As mentioned in a previous post, I decide (for stability and throughput reasons) to change my main system from a “newish” AMD Sempron 2800+ to an old Intel P4 2.6Ghz.
I swap the motherboards, run the XP repair install, and the intel system is up and running (mostly).
I do the usual search for drivers, and I get the ethernet going, but the onboard sound doesn’t work… and the PC freezes at some point.
Being the eternal optimist, I reboot and give the system another chance.
But the lockups keep happening.
I try using linux, but still no sound… the drivers are setup correctly, as the system goes through the motions of playing, with equalisers pulsing, showing what the sound would “look” like… just nothing coming out of the green plug.
And the system cannot run for more than 2 hours without a lockup… looks like a trip back to [censored] for a replacement.
So I look at temporarily reinstating the sempron system.

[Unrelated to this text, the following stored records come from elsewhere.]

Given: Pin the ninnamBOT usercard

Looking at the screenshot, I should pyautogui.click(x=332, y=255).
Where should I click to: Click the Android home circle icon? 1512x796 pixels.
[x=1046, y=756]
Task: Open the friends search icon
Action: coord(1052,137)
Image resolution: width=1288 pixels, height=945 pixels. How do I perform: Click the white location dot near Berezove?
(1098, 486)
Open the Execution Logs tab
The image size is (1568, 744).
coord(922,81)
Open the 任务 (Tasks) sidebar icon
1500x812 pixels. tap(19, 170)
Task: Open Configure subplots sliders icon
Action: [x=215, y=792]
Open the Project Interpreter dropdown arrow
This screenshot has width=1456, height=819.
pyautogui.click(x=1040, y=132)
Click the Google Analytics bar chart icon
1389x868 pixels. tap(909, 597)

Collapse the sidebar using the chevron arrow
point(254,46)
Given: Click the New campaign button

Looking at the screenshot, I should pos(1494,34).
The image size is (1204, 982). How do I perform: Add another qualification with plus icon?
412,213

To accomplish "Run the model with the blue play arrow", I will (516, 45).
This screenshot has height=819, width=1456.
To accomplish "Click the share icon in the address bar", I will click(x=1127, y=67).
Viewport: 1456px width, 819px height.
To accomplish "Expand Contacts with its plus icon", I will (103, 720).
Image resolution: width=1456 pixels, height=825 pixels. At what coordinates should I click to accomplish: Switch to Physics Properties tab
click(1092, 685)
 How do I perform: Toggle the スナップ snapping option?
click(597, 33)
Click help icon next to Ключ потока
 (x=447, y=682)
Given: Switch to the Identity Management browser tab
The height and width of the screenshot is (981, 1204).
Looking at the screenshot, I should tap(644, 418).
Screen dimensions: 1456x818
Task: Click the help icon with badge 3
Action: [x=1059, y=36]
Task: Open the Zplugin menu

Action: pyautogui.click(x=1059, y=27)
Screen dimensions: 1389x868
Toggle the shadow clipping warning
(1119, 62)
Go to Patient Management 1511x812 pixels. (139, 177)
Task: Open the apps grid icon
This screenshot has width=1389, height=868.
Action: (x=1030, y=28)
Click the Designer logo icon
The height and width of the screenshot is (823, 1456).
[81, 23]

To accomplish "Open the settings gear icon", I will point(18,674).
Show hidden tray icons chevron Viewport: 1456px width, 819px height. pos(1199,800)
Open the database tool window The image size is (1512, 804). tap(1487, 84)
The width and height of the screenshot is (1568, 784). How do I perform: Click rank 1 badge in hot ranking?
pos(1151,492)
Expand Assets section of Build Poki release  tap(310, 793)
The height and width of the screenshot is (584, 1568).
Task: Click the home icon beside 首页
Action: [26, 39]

I put the AMD mobo back, do a repair install, but after the initial copy of files, and the necessary reboot into a GUI install to complete the XP installation, I get a glimpse of a blue screen of death (BSOD), and the system restarts (where the process repeats).
Pressing F8, and choosing “disable automatic restart on system failure”, lets me get a good look at the BSOD:
STOP: 0x0000007E (0xC0000005,0xBA278750,0xBA4C7430,0xBA4C712C)
A search finds a few tentative solutions.
I try the chkdsk /f c: … but it doesn’t help
The strange thing is that linux and bartPE work just fine, so there isn’t a hardware problem.
I eventually get an answer that works:
http://www.techspot.com/vb/topic21621-2.html
In particular, the solution by alisvolat on the 25/04/2007 is exactly what I need… from bartPE, I rename c:winsystem32driversintelppm.sys
And the repair install can finally complete.
I used to be a strong supporter of AMD, but lately, I’ve really started to like the stability of Intel.
I have seen so many AMD systems with impossible to fix “peculiarities”, that I now prefer intel.